Est considéré complice celui qui a participé à un acte incriminé sans prendre part aux éléments constitutifs de l’infraction. En rédigeant l’art 60 du code pénal, le législateur entendait renforcer l’élément matériel constitutif de la complicité. Il incrimine ainsi, toute aide ou assistance à l’auteur lors de la préparation ou de la commission de l’infraction, mais aussi tout comportement incitant l’auteur de l’infraction à la commettre.

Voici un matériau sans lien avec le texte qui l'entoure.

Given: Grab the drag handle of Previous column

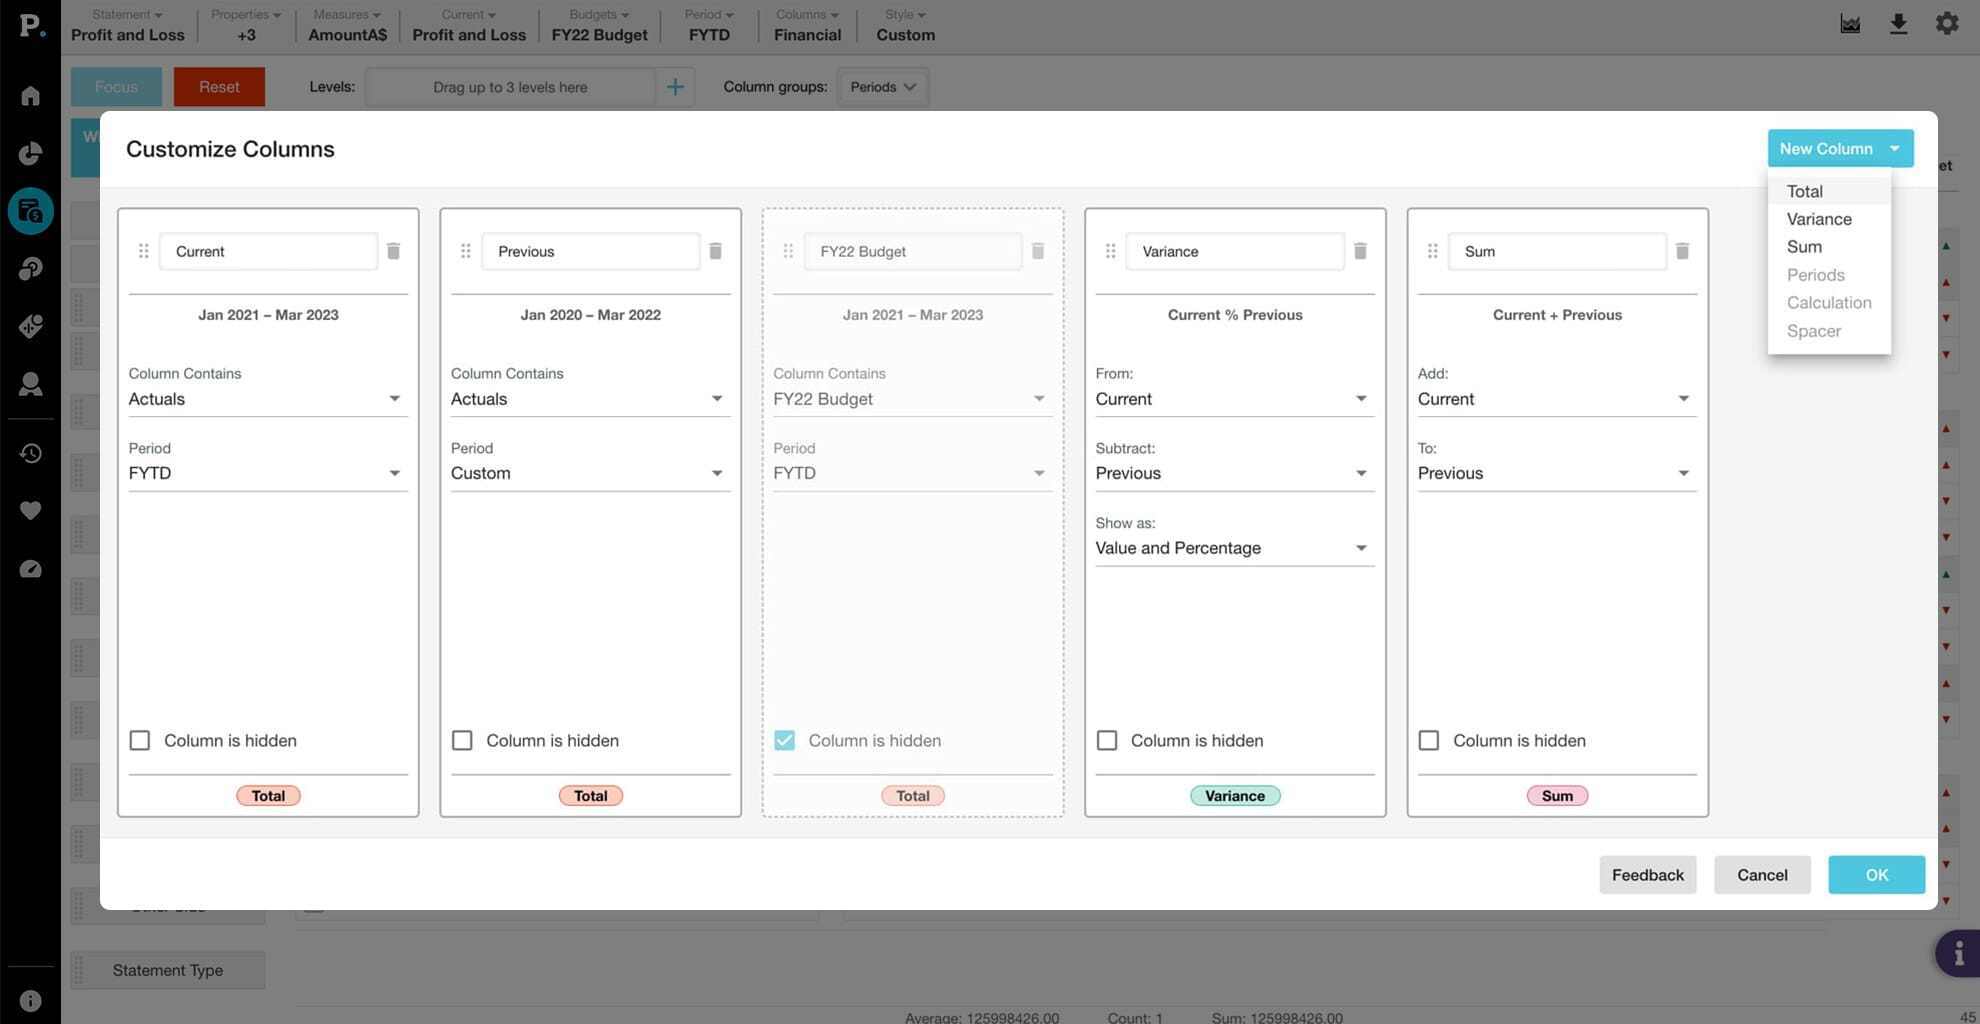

Ensuite, il faudrait que le complice ait agi de manière intentionnelle. il doit savoir que l’acte auquel se destine l’auteur est pénalement réprimé et s’engage volontairement à aider celui-ci de manière plus ou moins directe (élément moral). Enfin, il faut que le fait principal soit une infraction (élément légal).

La loi : Code Pénal

Art 60 : seront punis comme complices d’une action qualifiée crime ou délit, ceux qui par dons, promesses, menaces, abus d’autorité ou de pouvoir, machinations ou artifices coupables, auront provoqué à cette action, ou donné des instructions pour la commettre ;
Ceux qui auront procuré des armes, des instruments, ou tout autre moyen qui aura servi à l’action, sachant qu’ils devraient y servir ;
Ceux qui auront avec connaissance, aidé ou assisté l’auteur ou les auteurs de l’action, dans les faits qui l’auront préparée ou facilitée, ou dans ceux qui l’auront consommée ; sans préjudice des peines qui seront spécialement portées par le présent Code contre les auteurs de complots ou de provocations attentatoires à la sûreté intérieure ou extérieure de l’Etat, même dans le cas où le crime qui était l’objet des conspirateurs ou des provocateurs, n’aurait pas été commis.

Commentaires :

Selon l’art 60 du code pénal, le complice doit provoquer l’action incriminée ou donner des instructions pour la commettre.
Dans le cas d’ICC Services, les victimes étaient parties à un contrat et n’avaient à aucun moment exprimé le désir direct ou indirect de participer à une activité d’escroquerie. La bonne foi de milliers de clients sera appréciée par le juge.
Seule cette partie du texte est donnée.